The beating drums tapered off and campfires were tamped down. Distant sounds of metal on grease as cars started up, their headlights piercing the gloom as the evidence of their paths receded.
Relative silence was no better. Every twig that snapped and each splash of a fish or a bird hunting that fish had me tasting blood. My blood. I bit the side of my check, licked the pads of my paws and washed behind my ears. Again. Compulsion. Repetition. The cat in me at odds with the human.
So I stayed where I was.
More cars, more headlights. The pack was thinning, heading home to shower and get some sleep before work.
My tail twitched and cracked a branch as it thwacked. I jumped, not recognizing the sound as my own.
More darkness, even fewer cars. Had they forgotten about me?
Maybe it was for the best.
Forget I existed. Then maybe I would never fall under Alina’s control again.
I heard the clip clip cloppitty clip of hooves as the hard edges met with soft sand, spraying water and displacing serenity in its wake. I smelled familiarity, and home, and I forced myself to look towards its source. Down. Beneath where I still hid.
Only shadow. But a shadow that got closer, claws cracking bark as it climbed. I backed away, deeper into the gloom, hoping it wouldn’t find me. But it knew my scent—he knew my scent, in any form—and then he was there, on the branch beside me. Edging forward so I could see him, remember that I knew how he smelled. Tasted. He watched me, then blinked and looked away. I yawned. No threat here, nothing to see.
He came closer, making himself more vulnerable so I could feel less threatened. I could have swiped at his face with my claws.
My hackles released a bit as he edged in, nearer, just enough to reach over an
d touch noses.
He purred; I answered with one of my own. Bumping his head with mine. He licked my cheek and I rubbed it along the scruff of his neck.
Pinks and blues smudged at the far edge of the water, the light reflecting against the streaks of grey and black and brown in his coat. Different than I remembered. Still familiar.
He looked at me, at the tree trunk and then down. Repeated the sequence again, waiting for me to understand. I retreated a few steps and the branch I was on groaned. A warning growl, deep in his throat; an answering whinny from below. Also familiar and yet I could not lay name to it.

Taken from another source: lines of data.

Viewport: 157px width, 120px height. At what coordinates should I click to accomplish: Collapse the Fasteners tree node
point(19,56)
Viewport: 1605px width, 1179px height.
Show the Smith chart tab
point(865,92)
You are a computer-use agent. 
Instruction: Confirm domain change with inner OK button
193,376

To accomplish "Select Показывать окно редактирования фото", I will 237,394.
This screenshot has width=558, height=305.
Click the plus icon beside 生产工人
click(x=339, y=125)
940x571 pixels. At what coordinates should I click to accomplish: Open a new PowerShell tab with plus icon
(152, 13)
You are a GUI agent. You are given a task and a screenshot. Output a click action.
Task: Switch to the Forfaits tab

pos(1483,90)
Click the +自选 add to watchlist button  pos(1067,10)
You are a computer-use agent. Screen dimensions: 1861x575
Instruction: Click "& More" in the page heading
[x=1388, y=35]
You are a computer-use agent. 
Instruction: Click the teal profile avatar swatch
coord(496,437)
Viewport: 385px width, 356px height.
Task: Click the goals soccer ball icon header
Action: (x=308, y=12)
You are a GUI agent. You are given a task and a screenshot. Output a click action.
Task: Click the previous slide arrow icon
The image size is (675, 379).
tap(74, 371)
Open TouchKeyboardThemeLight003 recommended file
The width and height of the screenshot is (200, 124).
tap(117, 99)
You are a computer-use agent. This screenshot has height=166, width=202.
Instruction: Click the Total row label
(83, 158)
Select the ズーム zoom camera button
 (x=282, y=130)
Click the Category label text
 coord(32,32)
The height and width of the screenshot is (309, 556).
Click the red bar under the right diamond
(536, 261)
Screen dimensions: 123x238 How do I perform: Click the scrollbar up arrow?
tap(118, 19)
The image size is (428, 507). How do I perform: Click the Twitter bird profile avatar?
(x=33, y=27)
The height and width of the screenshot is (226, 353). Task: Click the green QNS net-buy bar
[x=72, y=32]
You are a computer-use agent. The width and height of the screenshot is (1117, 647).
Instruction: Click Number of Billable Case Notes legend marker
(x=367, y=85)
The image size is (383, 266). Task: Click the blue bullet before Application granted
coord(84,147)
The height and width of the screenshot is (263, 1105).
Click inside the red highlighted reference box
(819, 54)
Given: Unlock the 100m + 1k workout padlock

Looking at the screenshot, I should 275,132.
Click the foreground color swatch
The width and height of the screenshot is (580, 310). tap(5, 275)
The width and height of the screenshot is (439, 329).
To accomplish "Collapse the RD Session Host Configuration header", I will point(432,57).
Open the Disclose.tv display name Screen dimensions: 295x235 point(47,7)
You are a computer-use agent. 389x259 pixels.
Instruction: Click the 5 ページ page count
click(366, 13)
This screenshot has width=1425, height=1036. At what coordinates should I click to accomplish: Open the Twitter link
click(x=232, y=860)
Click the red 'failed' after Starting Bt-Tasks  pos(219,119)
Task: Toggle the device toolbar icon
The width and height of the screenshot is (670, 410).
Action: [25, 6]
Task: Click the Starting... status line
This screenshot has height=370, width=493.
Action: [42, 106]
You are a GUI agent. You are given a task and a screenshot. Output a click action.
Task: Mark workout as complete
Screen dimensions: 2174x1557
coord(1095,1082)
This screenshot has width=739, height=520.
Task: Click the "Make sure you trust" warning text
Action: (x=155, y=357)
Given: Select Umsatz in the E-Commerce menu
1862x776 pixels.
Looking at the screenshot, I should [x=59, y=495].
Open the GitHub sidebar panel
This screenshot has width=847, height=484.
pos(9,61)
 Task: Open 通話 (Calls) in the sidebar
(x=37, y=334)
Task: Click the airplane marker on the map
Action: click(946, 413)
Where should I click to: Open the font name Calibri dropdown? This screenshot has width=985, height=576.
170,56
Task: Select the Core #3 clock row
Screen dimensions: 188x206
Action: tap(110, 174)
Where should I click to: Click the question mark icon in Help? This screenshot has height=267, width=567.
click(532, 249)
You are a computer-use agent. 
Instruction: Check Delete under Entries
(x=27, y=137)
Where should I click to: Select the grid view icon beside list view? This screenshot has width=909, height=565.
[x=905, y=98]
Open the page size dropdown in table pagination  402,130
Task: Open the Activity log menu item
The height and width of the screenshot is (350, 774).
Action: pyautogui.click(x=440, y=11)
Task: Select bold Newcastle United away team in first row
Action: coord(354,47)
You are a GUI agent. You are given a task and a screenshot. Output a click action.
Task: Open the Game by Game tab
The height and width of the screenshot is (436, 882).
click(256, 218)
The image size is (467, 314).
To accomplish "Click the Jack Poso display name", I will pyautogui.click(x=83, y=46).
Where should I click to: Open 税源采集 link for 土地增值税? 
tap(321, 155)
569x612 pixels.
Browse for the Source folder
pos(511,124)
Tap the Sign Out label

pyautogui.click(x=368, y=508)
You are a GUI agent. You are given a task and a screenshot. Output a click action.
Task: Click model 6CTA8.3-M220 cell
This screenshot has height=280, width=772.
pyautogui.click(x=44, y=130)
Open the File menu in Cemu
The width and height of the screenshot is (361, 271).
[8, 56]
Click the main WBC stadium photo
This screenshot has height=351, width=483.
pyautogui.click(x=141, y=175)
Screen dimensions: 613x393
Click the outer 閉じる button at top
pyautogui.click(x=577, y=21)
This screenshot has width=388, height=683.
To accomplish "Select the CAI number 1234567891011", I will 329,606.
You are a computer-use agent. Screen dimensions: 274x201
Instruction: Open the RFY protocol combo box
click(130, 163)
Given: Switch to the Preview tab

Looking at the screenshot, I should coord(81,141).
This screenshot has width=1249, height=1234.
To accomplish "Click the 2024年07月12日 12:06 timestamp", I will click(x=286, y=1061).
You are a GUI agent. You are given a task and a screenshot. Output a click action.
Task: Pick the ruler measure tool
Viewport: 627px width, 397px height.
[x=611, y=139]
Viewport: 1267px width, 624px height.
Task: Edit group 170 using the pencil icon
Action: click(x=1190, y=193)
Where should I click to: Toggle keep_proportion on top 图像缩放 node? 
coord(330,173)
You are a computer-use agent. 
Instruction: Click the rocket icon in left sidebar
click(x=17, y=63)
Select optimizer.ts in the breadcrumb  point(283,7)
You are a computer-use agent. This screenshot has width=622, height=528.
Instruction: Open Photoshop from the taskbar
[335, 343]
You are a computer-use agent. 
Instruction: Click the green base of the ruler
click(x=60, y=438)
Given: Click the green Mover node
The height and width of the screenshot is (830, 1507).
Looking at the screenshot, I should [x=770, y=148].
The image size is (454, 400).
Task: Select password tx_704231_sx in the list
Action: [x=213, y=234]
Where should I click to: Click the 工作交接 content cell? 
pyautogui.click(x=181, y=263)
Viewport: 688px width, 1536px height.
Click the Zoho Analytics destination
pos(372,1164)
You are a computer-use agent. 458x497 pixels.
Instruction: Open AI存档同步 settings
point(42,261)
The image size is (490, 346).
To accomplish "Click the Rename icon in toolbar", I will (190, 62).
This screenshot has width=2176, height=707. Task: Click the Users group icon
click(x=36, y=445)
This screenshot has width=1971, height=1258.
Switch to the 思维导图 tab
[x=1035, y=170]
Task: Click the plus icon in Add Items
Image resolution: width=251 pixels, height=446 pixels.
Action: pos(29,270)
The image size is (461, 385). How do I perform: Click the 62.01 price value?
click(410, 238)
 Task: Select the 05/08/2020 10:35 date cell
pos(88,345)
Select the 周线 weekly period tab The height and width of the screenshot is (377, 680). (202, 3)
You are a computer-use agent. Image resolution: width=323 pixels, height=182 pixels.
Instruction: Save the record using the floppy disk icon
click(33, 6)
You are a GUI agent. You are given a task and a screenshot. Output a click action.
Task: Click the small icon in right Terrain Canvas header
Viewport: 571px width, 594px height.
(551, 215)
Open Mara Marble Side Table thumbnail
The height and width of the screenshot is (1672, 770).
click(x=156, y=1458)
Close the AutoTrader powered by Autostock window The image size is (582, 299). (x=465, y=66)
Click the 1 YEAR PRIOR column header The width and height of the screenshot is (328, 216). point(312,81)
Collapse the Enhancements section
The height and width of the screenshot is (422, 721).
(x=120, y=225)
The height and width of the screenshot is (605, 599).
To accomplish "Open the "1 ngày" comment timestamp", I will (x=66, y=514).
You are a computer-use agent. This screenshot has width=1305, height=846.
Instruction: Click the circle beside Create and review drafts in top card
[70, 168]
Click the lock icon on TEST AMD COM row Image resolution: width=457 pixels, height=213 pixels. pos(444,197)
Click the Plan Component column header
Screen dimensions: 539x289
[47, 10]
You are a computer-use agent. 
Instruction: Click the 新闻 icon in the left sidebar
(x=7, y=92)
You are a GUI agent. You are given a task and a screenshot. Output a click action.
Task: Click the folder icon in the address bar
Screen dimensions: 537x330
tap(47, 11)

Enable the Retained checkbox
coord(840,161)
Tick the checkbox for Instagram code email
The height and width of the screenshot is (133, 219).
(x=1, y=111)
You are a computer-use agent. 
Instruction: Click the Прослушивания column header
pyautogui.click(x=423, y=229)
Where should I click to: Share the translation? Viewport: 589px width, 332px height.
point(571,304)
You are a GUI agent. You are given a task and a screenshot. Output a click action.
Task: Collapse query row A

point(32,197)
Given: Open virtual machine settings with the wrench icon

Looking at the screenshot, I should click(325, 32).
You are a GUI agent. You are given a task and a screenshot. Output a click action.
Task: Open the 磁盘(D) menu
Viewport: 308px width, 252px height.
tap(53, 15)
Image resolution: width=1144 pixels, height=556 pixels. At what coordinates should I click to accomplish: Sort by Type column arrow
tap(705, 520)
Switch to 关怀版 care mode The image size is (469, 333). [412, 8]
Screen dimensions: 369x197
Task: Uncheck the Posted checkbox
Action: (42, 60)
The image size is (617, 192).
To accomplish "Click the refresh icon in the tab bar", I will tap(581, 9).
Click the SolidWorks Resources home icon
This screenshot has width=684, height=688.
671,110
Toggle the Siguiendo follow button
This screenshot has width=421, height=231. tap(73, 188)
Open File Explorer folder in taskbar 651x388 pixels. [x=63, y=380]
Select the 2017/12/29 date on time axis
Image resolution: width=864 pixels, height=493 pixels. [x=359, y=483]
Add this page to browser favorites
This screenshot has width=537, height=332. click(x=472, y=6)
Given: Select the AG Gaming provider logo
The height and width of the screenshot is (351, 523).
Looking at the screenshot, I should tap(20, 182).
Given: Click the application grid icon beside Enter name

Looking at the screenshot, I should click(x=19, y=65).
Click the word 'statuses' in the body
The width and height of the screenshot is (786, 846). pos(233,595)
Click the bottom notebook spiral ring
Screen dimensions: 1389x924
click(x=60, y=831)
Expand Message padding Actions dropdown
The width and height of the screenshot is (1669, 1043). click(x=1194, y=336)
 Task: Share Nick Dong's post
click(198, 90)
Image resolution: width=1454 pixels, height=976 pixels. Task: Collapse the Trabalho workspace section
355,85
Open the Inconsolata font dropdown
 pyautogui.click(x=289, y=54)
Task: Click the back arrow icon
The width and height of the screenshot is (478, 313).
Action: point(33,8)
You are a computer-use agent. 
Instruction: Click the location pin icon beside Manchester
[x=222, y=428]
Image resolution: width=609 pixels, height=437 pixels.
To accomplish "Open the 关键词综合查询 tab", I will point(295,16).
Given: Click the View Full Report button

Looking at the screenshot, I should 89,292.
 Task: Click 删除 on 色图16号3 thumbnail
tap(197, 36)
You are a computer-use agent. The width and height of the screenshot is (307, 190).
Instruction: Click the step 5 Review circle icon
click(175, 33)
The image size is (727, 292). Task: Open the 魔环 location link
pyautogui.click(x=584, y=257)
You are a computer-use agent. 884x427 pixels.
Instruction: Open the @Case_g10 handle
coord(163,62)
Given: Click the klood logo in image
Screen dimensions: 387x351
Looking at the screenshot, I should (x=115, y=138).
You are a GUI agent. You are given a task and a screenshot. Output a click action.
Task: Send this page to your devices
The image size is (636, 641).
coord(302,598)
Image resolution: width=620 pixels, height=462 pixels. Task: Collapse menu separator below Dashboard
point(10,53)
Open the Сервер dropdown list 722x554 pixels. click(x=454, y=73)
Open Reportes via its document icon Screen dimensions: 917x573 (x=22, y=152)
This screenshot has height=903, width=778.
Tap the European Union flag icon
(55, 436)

Trust. I remembered trust.
“Dana.” Yes, I knew that voice. “Come down, girl.”
I couldn’t claim that name. Not safe. I growled warning; the other cat echoed my concerns.
“You’re safe,” the man down below was saying. Human? Was he human before? I edged further away, the tree limb I was on bending even more precariously under my weight. “No,” he said. “Stop. That branch you’re on will break if you go any further. Come down.”
I whined. I did not want to see the scary not-cat again, have her figure out who I was when I wasn’t this. The me who was me on two legs and not four paws.
And in that moment I remembered who I was. That the human on the ground could not climb up to me in his other form, and that he was Anshell. And of course the one with me in this tree was also known because he was Sam.
Sam angled his chin again, indicating the way I needed to go. Rubbed his head up against me; bumping at me, gentle, when I didn’t immediately respond.
I wanted to feel the safety of their proximity. Getting closer, close enough to taste their scent. Both men waited until I was more them than me, wrapping their shared presence around my shoulders, willing myself to believe in that. No room for doubt, the flicker of it held a moment in my head and then like a candle released and snuffed.
I jumped. A moment later, Sam landed beside me. We touched noses, and he gave my forehead a couple of quick licks before padding off into the underbrush to shift back. I realized that I, too, could hide. There was a reason to run away, a reason to stay in this form and not the other. Safer somehow.